Senior Lead Data Engineer, Content Engineering
About the role
We are hiring a Senior Lead Data Engineer to build and scale the data foundations that power Paramount’s next-generation personalization systems across Home, Search/Browse, Notifications, and Artwork. This role sits at the core of the Content Engineering vertical, partnering closely with Applied ML, ML Platform, and Causal Science teams to deliver highly reliable, ML-ready data at global scale.
Responsibilities
- Build & Operate Large-Scale Feature Pipelines: Design and maintain batch/streaming pipelines (Spark, Flink, Databricks, Airflow) producing ML features for ranking models.
- Ensure Point-in-Time Correctness: Develop feature sets that enable unbiased offline training and credible online inference.
- Develop Embedding & Content Pipelines: Build scalable workflows for metadata, imagery, and multimodal representations; partner with Science teams to operationalize new models.
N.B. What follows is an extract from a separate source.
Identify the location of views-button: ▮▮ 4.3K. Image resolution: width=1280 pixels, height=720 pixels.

- Architect Data Foundations: Design Delta/Parquet data models and medallion layers, optimizing storage layout and partitioning for latency and cost.
- Real-Time Engineering: Build Kafka-based systems for real-time features and user-activity aggregations, ensuring robust handling of out-of-order events and exactly-once semantics.
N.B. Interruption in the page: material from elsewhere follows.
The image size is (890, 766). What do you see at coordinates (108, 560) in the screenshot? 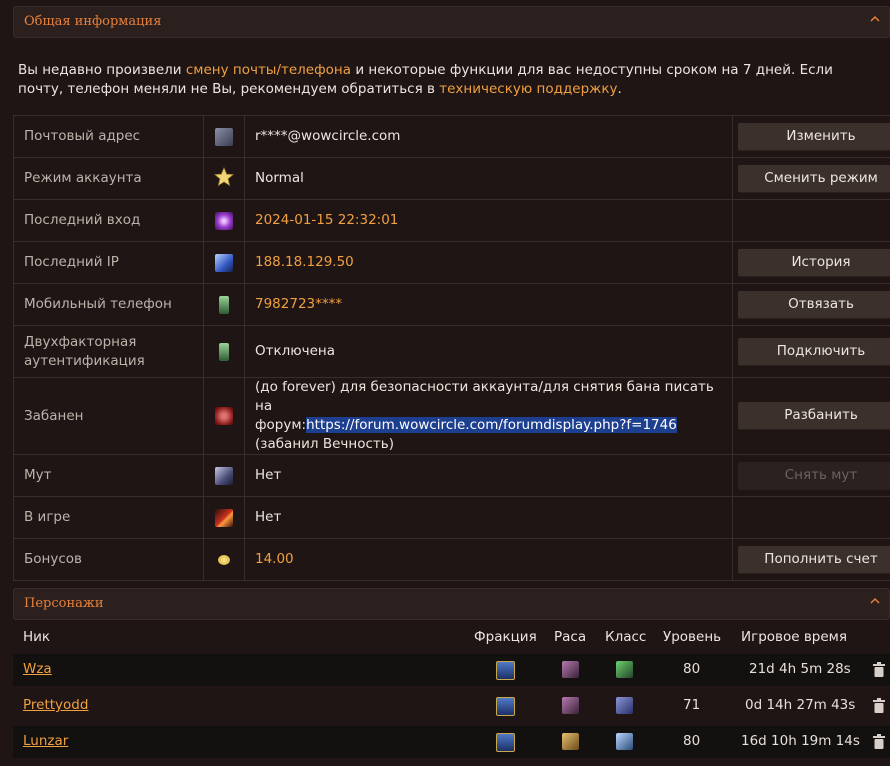
I see `row-label: Бонусов` at bounding box center [108, 560].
- Governance & Leadership: Define data quality rules and schema evolution processes while collaborating across ML pods to translate model needs into infrastructure.
Qualifications
- 7+ years of experience in large-scale data or software engineering.
- Hands-on Expertise: Deep experience with Spark (PySpark/Scala), Databricks, Airflow, and Kafka.
- ML Data Modeling: Proficiency in feature pipelines, temporal joins, and mitigating training-serving skew.
- Cloud Ecosystems: Experience with AWS/Azure/GCP and high-performance engines like Snowflake or Redshift.
- Technical Foundations: Proficient programming skills in Python and SQL with a focus on performance optimization.
Additional Qualifications
- Experience in personalization domains (search, ranking, or recommender systems).
- Experience supporting petabyte-scale data lakehouses or feature stores.
- Familiarity with GenAI/RAG systems, multimodal content, or Delta Live Tables.
- Knowledge of Causal Inference, experimentation signals, or ML evaluation workflows.
- Experience with Terraform for governed, repeatable deployments.
Pay
Hiring Salary Range: $156,800.00 - 235,200.00. The hiring salary range for this position applies to New York, California, Colorado, Washington state, and most other geographies. Starting pay for the successful applicant depends on a variety of job-related factors, including but not limited to geographic location, market demands, experience, training, and education.